Expression of HLA-DR and KLRG1 enhances the cytotoxic potential and cytokine secretion capacity of CD3⁺ T cells in tuberculosis patients

Background Human T cells play an important role in immunity against tuberculosis (TB) infection. Activating receptor HLA-DR and inhibitory receptor KLRG1 are critical regulators of T cell function during viral infection and tumorigenesis, but they have been less studied in TB infection. Methods In this study, we explored the relationship between CD3 + T cell expression of HLA-DR and KLRG1 receptors and function against TB infection. Flow cytometry was conducted to assess the immunomodulatory effects of HLA-DR and KLRG1 receptors on CD3 + T cells in patients with different TB infection status. Results We found activating receptors HLA-DR, NKG2C, CD57 and NKP46, and inhibitory receptors KLRG1 and KIR on CD3 + T cells in different TB infection status showed different distribution patterns; the cytotoxic potential and cytokine secretion capacity of CD3 + T cells after Mtb-specific antigen stimulation were significantly enhanced in TB infection groups.
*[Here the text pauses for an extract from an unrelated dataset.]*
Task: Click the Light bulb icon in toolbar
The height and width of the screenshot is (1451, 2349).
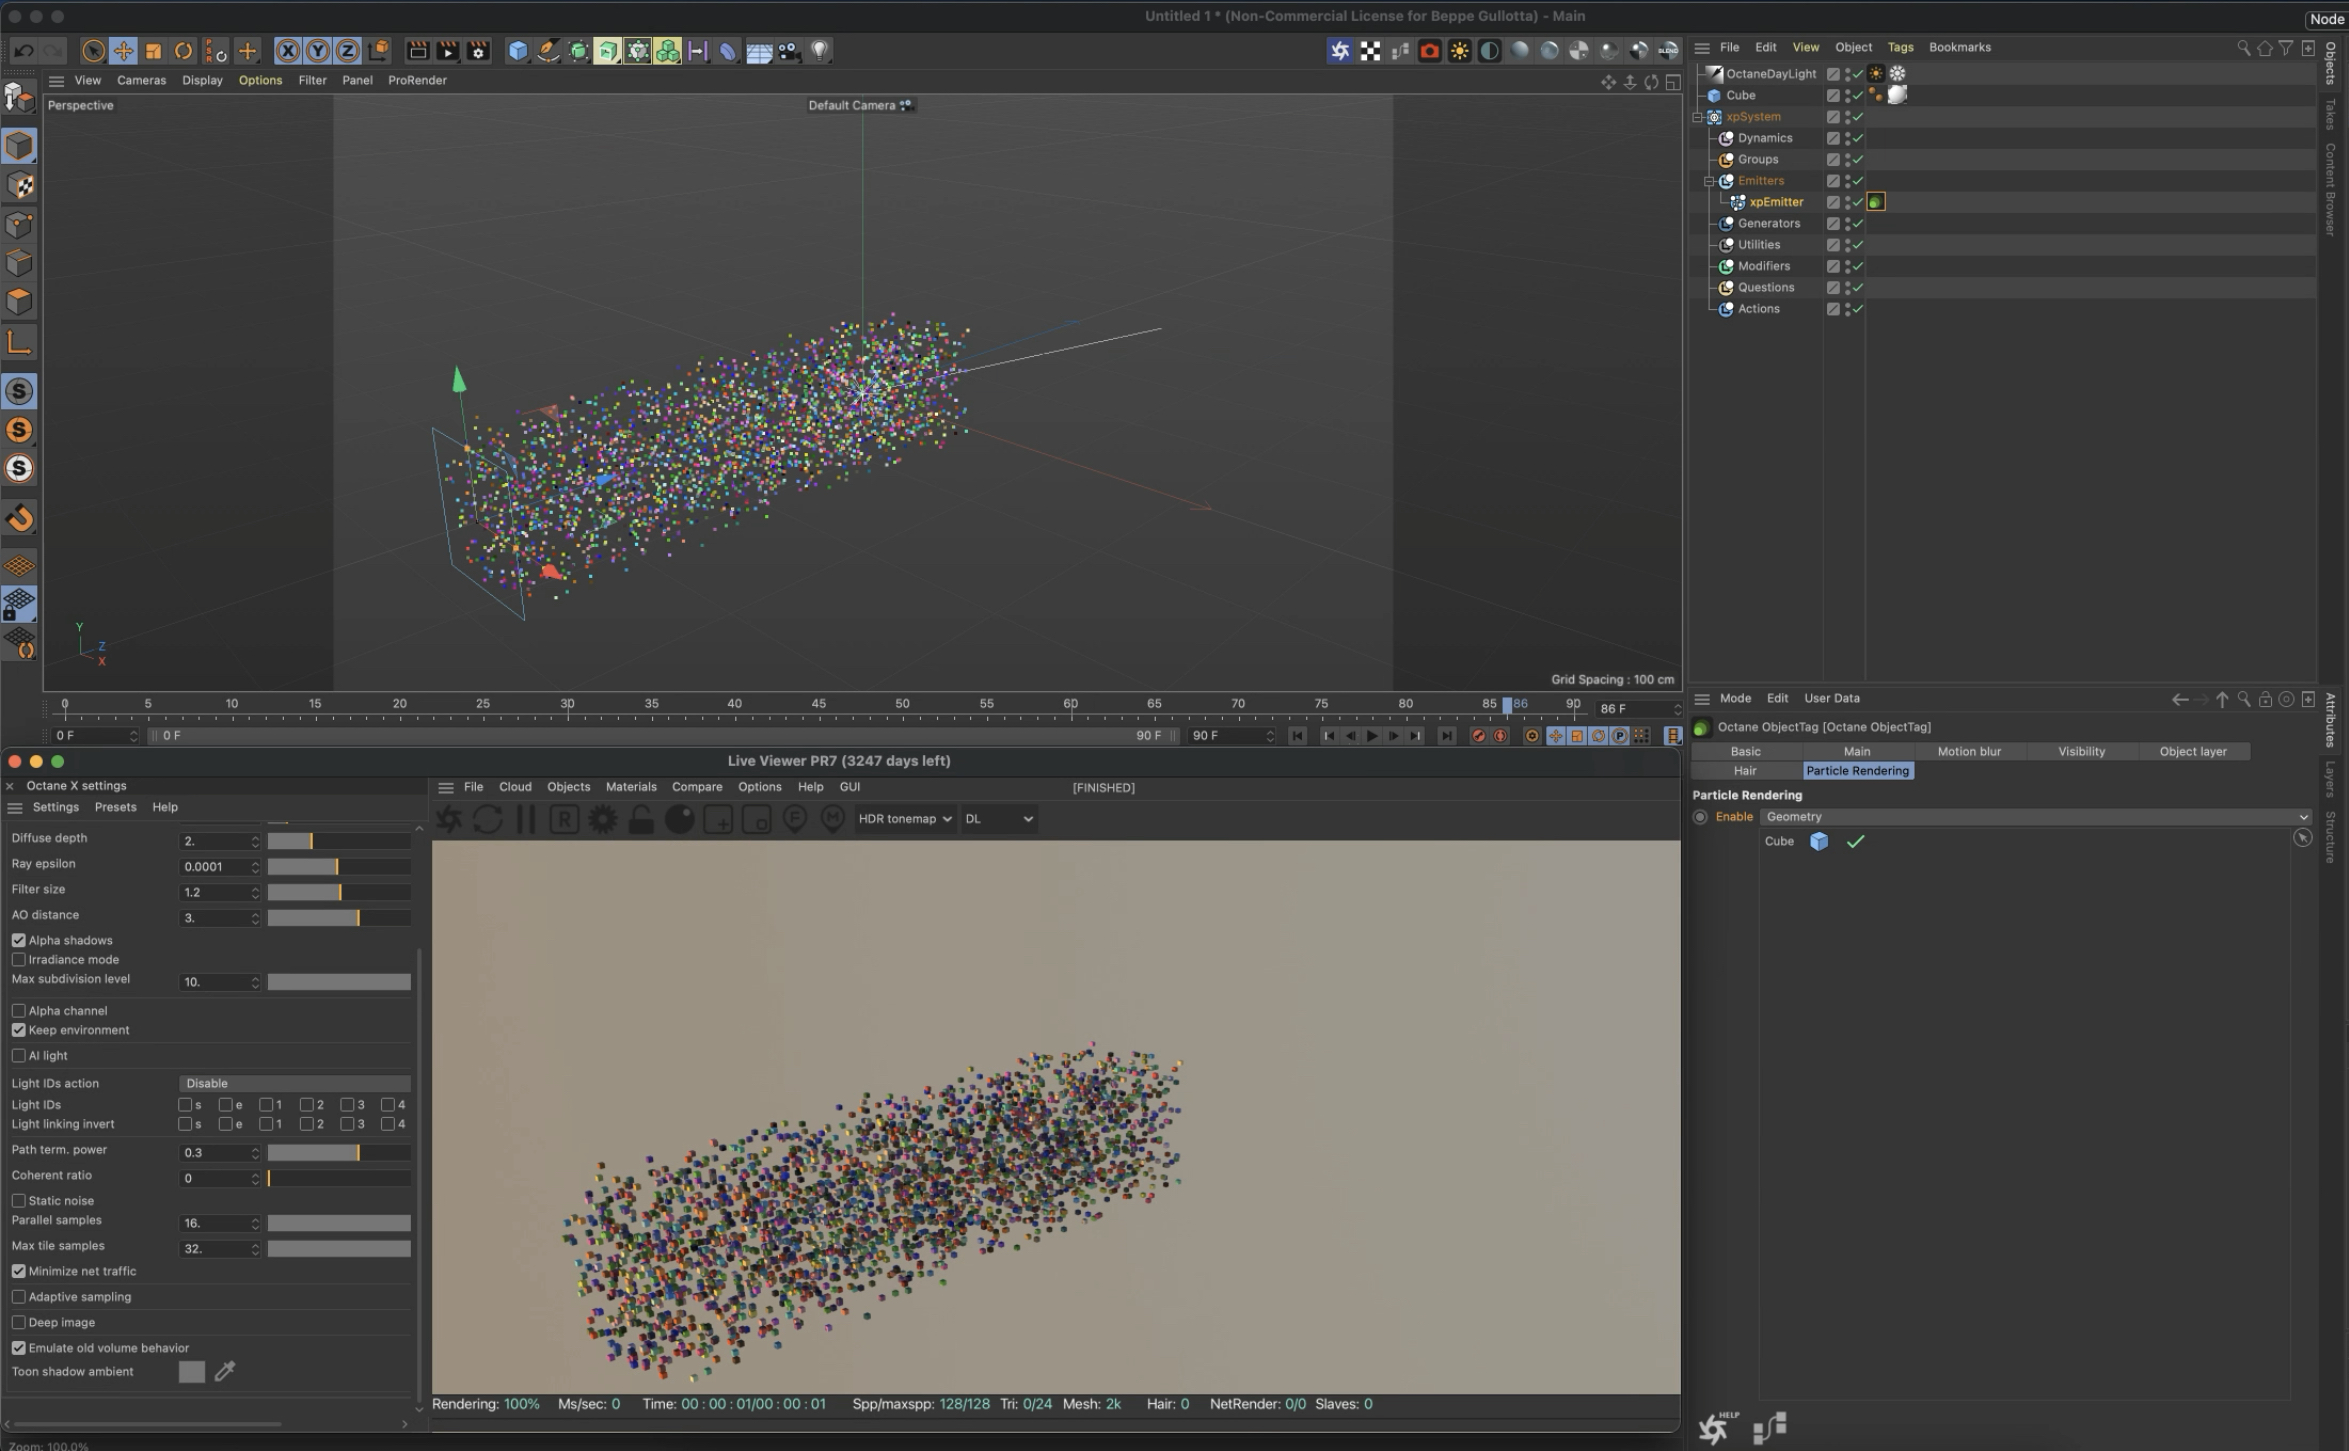Action: 819,50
Further studies revealed HLA-DR + T and KLRG1 + T cells expressed higher activating and inhibitory receptors than the negative population. In addition, the expression of cytotoxic potential and cytokine secretion capacity of HLA-DR + T and KLRG1 + T cells was significantly higher than that of HLA-DR - T and KLRG1 - T cells. Conclusions Expression of HLA-DR and KLRG1 enhances the cytotoxic potential and cytokine secretion capacity of CD3 + T cells in TB patients, suggesting CD3 + T cells expressing HLA-DR and KLRG1 are important effector cell phenotypes involved in the host anti-TB infection. HLA-DR and KLRG1 expressed by CD3 + T cells may be potential predictive markers of TB disease progression and clinical immune assessment.